__Entries shown__
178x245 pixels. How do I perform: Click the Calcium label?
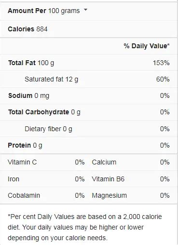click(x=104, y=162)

...

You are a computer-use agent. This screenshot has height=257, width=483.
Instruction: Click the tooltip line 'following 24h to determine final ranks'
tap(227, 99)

---

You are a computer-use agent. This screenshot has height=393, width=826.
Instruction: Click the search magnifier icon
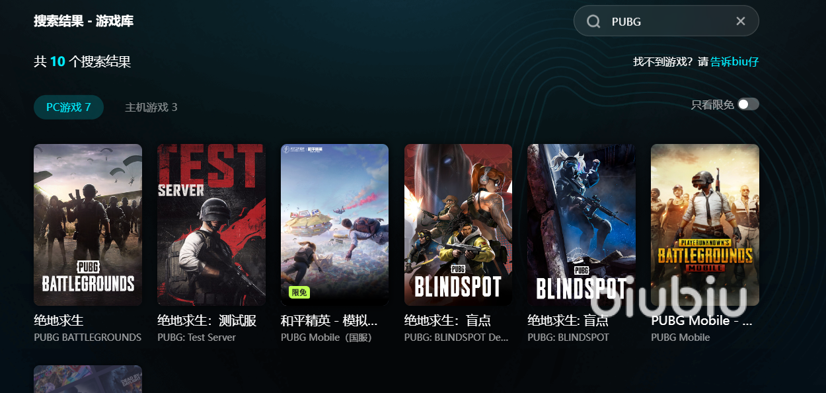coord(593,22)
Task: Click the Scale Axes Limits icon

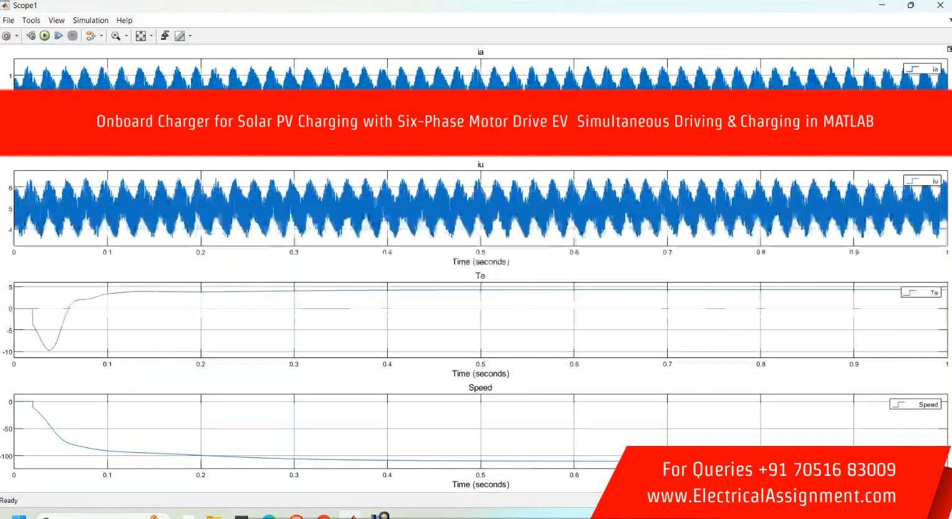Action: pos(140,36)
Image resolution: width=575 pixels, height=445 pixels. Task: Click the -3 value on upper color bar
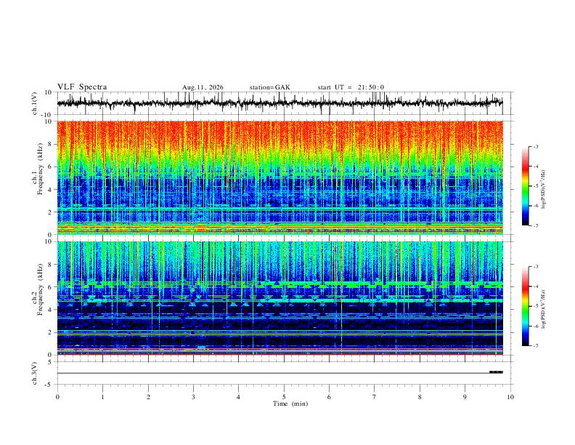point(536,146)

__The task__
Search the entries for "computer" and copy each matching line.

__Result of this task__
You are a computer-use agent. This screenshot has height=257, width=483.
You are a computer-use agent. This screenshot has height=393, width=826.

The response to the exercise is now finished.